Please restate word for word, and with nothing added, the lines that run from the one holding "You are a computer-use" to the end of the entries below.

EXTRACTED MATERIAL:
== Segment start ==

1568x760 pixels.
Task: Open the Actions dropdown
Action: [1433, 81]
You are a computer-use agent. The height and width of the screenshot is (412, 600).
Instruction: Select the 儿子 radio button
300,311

== Segment end ==

TASK ANSWER:
You are a computer-use agent. The height and width of the screenshot is (412, 600).
Instruction: Select the 儿子 radio button
300,311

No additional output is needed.